I am writing a very performance intense program and have been using C, but somebody told me how cool functional programming is, so I’ve decided to rewrite it in F#.
Anyway, the particular function I am having a hard replicating the algorithm in F# is Duff’s device. Instead of the typical iteration, it unwinds the loop so it can copy 8 bytes per iteration instead of just one.
void copy_memory( char* to, char* from, size_t count ) {
size_t n = (count+7)/8;
switch( count%8 ) {
case 0: do{ *to++ = *from++;
case 7: *to++ = *from++;
case 6: *to++ = *from++;
case 5: *to++ = *from++;
case 4: *to++ = *from++;
case 3: *to++ = *from++;
case 2: *to++ = *from++;
case 1: *to++ = *from++;
}while(--n>0);
}
}
This takes advantage of case fallthrough and the ability to jump to the middle of a loop in C, which, as far as I can tell, are unfortunately features that F# seems to be missing.

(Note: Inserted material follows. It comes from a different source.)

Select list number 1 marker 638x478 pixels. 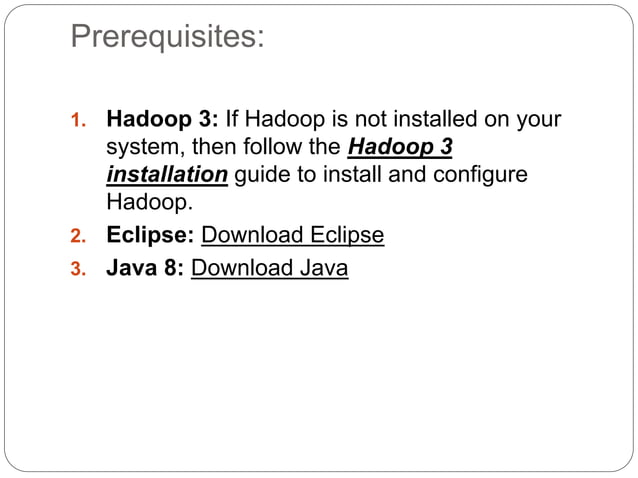pos(78,120)
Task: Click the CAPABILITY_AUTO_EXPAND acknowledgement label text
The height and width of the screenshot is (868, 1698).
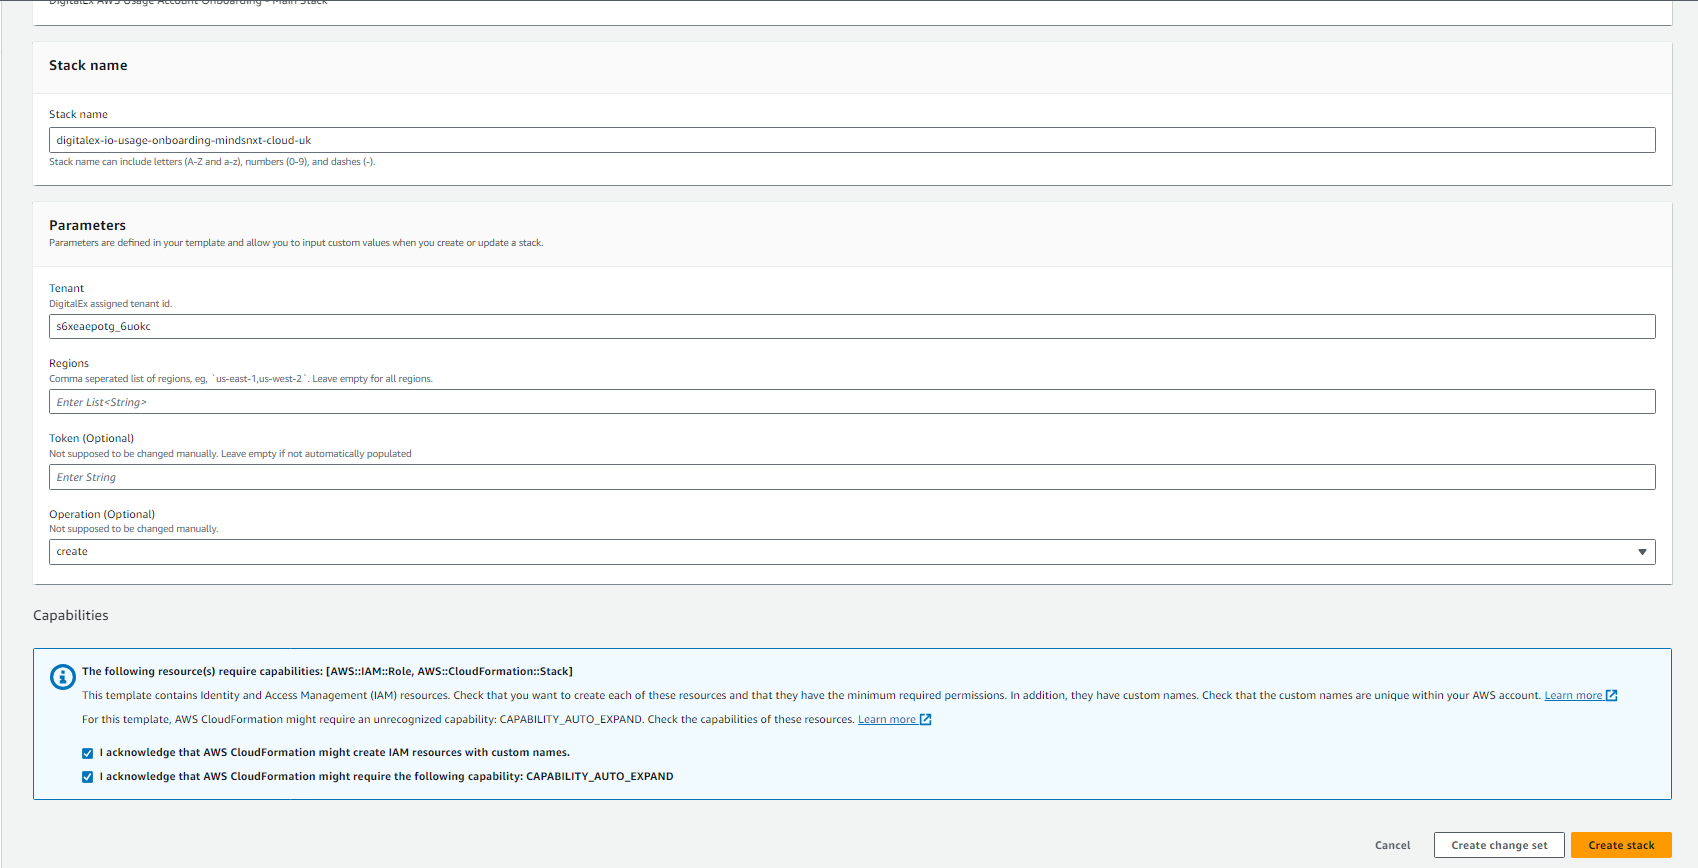Action: point(386,777)
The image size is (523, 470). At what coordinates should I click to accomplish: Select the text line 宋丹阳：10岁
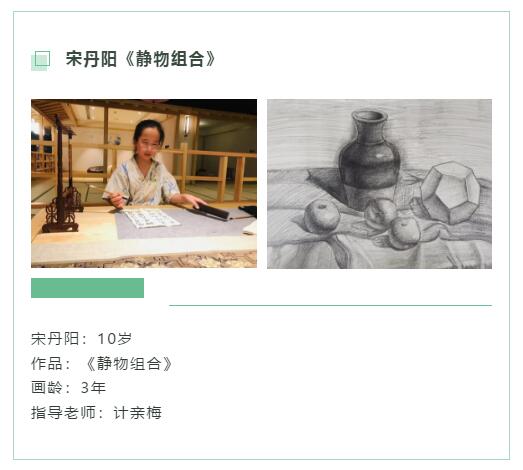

I read some stuff on MSDN, and figured that F#’s match feature would be the closest I could get to C’s switch. So, I started to write this bit of code
open System.Reflection
let copyMemory (pTo : Pointer) (pFrom : Pointer) length =
let n = (length + 7) / 8
match n % 8 with
| 0 ->
and then I couldn’t figure out what to do. It wouldn’t let me start a loop here and end it in another case.
Is there something in F# that I can use to do case fall-through and jump into the middle of a loop? If you can do that for me, I think I can figure out the rest myself.